Evidence has tremendous value, especially when adequate analytic tools, and an adequate analytic framework, are available
The article features an evidence-based, analytically useful overview of the history of racism in the United States. What it discusses is of relevance outside of the United States also.
“To understand well the realities of American racism,” the article notes, “one must adopt an analytical perspective focused on the what, why and who of the systemic white racism that is central and foundational to this society. Most mainstream social scientists dealing with racism issues have relied heavily on inadequate analytical concepts like prejudice, bias, stereotyping and intolerance. Such concepts are often useful, but were long ago crafted by white social scientists focusing on individual racial and ethnic issues, not on society’s systemic racism. To fully understand racism in the United States, one has to go to the centuries-old counter-system tradition of African-American analysts and other analysts of color who have done the most sustained and penetrating analyses of institutional and systemic racism.”
Updates
A Nov. 12, 2016 Guardian article is entitled: “ow to talk to strangers: a guide to bridging what divides us: The more we do to interact with people who aren’t like us, the better off we’ll be in the face of hatred that has become so visible thanks to Donald Trump.”

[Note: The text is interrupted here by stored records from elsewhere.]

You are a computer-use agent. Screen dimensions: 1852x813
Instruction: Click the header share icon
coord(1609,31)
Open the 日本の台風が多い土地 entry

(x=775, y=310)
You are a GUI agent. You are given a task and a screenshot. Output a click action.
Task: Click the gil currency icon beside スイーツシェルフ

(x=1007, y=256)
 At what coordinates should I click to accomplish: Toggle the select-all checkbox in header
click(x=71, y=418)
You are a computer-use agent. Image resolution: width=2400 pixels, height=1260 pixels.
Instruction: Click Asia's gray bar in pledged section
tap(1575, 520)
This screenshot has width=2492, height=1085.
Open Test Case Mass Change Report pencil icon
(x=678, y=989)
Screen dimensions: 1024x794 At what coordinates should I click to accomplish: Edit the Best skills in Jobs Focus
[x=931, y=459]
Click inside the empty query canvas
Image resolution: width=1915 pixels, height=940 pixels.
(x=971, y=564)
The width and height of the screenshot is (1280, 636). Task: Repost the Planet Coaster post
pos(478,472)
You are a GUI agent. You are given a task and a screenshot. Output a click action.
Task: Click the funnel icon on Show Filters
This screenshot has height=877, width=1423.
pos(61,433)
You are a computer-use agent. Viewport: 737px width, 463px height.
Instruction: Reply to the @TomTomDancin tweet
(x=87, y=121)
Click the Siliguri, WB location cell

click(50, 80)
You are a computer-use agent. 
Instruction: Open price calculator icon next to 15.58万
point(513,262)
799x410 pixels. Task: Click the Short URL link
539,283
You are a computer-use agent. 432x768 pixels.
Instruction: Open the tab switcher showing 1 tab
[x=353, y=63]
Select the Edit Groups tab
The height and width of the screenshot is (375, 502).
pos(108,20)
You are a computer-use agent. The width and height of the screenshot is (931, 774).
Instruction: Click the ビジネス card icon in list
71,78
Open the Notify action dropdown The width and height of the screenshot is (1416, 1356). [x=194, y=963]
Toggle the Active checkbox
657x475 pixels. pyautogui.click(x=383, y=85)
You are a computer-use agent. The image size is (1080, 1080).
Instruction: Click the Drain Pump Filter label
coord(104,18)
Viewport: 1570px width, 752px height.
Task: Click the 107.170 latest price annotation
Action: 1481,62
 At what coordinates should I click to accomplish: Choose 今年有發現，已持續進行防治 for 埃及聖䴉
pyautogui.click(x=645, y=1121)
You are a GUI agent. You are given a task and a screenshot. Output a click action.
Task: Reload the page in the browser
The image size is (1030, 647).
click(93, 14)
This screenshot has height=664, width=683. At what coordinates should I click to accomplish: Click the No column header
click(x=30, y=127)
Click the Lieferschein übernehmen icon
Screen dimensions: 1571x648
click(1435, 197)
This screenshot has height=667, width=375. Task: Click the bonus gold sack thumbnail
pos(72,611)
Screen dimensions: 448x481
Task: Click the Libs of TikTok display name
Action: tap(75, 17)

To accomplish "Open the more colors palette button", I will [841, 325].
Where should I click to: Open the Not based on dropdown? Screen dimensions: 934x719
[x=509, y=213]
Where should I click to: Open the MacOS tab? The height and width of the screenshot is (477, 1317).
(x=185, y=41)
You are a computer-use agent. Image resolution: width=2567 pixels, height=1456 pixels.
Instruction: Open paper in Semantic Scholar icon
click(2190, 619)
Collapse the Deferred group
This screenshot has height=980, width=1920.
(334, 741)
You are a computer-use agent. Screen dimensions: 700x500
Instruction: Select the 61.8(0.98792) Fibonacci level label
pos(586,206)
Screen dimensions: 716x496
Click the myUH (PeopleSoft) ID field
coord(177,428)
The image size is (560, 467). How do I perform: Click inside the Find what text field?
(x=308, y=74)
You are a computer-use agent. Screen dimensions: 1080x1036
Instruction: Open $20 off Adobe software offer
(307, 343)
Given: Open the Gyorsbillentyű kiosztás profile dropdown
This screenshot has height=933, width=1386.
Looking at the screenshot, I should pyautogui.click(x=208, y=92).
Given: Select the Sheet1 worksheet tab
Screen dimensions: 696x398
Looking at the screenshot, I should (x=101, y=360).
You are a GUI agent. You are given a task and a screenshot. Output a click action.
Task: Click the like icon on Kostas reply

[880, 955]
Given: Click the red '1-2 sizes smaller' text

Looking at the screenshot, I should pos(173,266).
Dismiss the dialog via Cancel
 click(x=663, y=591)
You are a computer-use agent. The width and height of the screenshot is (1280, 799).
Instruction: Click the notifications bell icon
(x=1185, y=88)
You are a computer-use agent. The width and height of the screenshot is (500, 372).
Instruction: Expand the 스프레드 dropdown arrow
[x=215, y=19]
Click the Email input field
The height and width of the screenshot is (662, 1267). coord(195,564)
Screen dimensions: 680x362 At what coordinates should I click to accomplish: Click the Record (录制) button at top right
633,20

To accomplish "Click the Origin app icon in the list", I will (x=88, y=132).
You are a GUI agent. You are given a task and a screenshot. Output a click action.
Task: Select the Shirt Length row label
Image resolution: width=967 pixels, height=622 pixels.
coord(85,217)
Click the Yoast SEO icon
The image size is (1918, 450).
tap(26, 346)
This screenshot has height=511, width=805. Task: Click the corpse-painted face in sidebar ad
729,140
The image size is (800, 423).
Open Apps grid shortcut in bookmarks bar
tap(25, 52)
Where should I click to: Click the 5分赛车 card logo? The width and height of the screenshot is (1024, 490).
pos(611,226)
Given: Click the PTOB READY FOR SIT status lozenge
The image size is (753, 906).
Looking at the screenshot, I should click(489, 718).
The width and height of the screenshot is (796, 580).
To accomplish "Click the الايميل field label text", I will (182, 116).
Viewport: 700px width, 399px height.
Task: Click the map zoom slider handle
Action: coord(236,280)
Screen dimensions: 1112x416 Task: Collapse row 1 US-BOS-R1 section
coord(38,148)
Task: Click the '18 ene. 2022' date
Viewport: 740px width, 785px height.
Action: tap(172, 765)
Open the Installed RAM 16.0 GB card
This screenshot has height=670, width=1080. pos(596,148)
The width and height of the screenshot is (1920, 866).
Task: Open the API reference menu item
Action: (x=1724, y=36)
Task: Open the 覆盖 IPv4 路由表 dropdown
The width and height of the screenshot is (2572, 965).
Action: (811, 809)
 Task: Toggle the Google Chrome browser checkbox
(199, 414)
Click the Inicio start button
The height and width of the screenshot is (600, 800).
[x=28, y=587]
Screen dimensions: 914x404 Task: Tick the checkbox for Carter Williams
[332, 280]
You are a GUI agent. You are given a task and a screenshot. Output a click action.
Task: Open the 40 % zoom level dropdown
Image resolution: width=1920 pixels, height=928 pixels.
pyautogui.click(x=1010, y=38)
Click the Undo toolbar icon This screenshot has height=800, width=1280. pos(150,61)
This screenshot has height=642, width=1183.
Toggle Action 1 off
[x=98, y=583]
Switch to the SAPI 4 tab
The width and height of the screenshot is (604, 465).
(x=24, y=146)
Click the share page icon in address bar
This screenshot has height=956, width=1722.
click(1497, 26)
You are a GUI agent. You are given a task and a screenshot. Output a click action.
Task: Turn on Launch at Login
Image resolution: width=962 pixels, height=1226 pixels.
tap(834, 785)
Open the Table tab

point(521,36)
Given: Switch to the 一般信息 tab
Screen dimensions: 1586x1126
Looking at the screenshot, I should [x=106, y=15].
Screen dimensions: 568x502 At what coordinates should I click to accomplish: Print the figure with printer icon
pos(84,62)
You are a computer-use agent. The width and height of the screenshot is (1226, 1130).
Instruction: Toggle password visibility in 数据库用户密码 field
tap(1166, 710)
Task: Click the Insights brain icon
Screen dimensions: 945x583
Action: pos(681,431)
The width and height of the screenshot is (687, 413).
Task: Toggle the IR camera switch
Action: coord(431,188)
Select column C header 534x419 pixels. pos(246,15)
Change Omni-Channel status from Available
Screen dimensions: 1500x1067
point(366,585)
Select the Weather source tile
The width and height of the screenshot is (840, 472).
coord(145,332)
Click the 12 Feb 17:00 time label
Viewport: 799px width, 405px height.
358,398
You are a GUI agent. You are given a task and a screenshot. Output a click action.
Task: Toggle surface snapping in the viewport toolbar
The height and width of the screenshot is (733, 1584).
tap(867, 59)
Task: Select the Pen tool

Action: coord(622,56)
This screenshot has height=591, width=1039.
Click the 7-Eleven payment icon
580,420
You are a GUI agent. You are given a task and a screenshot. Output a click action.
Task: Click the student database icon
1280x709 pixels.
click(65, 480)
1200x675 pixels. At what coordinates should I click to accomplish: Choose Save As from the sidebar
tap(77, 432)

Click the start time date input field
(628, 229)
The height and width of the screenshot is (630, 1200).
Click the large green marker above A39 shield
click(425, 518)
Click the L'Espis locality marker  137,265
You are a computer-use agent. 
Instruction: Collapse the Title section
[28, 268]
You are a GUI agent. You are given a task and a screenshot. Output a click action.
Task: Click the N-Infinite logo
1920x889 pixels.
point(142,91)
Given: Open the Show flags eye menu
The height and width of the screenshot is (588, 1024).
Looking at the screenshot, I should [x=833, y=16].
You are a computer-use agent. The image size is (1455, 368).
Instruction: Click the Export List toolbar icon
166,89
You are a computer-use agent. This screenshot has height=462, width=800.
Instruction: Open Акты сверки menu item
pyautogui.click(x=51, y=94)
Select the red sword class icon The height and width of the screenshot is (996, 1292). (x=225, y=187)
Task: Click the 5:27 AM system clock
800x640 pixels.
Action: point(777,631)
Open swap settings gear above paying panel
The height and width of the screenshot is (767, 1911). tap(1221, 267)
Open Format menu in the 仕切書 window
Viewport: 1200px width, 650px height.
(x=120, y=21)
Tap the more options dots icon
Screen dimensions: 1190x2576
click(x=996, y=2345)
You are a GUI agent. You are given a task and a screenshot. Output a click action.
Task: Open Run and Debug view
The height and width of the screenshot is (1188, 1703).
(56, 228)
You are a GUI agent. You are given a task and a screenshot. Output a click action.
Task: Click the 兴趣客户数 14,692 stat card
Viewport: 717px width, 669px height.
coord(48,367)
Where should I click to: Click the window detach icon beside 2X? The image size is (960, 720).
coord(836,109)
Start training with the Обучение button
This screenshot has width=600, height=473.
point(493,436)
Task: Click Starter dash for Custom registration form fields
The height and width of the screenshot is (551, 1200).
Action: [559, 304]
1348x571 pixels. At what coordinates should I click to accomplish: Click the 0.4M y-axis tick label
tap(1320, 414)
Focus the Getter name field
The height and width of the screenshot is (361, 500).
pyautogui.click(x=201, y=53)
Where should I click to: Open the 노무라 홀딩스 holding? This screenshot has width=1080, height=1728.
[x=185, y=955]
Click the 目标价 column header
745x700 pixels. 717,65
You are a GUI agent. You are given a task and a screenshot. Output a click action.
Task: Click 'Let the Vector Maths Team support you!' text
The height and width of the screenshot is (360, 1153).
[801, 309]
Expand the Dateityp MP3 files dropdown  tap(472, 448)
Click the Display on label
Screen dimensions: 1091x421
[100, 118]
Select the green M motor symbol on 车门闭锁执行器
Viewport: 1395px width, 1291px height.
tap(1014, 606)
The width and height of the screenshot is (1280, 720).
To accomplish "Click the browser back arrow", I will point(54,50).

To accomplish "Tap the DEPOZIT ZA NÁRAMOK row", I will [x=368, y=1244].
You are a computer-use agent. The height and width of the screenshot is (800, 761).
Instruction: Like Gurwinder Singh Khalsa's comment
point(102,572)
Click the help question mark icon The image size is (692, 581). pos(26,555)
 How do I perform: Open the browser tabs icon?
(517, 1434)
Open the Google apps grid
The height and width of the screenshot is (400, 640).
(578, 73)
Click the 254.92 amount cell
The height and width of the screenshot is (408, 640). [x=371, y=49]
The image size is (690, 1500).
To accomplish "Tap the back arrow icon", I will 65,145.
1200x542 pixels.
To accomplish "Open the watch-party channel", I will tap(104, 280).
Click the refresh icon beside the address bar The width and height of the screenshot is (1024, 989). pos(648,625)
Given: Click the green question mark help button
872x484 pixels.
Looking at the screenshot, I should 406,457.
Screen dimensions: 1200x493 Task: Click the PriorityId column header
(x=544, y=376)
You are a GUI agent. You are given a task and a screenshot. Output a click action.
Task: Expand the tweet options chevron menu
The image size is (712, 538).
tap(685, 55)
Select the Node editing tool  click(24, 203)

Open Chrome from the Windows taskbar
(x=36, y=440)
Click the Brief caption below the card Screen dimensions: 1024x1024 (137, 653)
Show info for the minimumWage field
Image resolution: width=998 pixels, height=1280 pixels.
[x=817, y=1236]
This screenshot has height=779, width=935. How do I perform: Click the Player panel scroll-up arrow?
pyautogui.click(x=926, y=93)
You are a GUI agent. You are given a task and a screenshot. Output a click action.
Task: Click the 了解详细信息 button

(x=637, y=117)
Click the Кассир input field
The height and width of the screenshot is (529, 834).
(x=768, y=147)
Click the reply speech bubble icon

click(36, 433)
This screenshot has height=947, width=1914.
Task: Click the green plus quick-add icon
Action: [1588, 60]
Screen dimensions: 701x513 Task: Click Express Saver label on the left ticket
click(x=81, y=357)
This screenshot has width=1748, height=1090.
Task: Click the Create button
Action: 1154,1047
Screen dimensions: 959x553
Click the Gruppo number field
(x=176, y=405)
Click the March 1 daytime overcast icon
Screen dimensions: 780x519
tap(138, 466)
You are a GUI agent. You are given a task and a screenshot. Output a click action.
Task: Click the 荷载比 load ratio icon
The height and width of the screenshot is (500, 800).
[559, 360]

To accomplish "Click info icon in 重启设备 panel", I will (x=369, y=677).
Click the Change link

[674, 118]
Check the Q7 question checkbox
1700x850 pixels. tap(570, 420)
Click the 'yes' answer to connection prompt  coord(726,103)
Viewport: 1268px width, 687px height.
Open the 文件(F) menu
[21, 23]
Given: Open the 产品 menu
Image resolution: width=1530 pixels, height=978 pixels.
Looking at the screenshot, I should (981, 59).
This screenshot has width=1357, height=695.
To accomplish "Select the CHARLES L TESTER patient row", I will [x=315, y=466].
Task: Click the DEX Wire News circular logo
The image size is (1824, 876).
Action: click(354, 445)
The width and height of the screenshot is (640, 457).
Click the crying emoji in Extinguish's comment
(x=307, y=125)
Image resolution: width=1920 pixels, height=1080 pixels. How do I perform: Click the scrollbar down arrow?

Also of interest and relevance: White Rage: The Unspoken Truth of Our Racial Divide (2016)
As well: Evicted: Poverty and Profit in the American City (2016)
A May 25, 2016 Guardian longread article is entitled: “The enduring whiteness of the American media: What three decades in journalism has taught me about the persistence of racism in the US.”
A March 13, 2017 CityLab article is entitled: “Mapping the Achievement Gap: A colorful dot map reveals the stark differences in educational levels across urban and rural areas—as well as the effects of racial segregation within cities.”
A July 26, 2017 Columbia Review of Journalism article is entitled: “Photos reveal media’s softer tone on opioid crisis.”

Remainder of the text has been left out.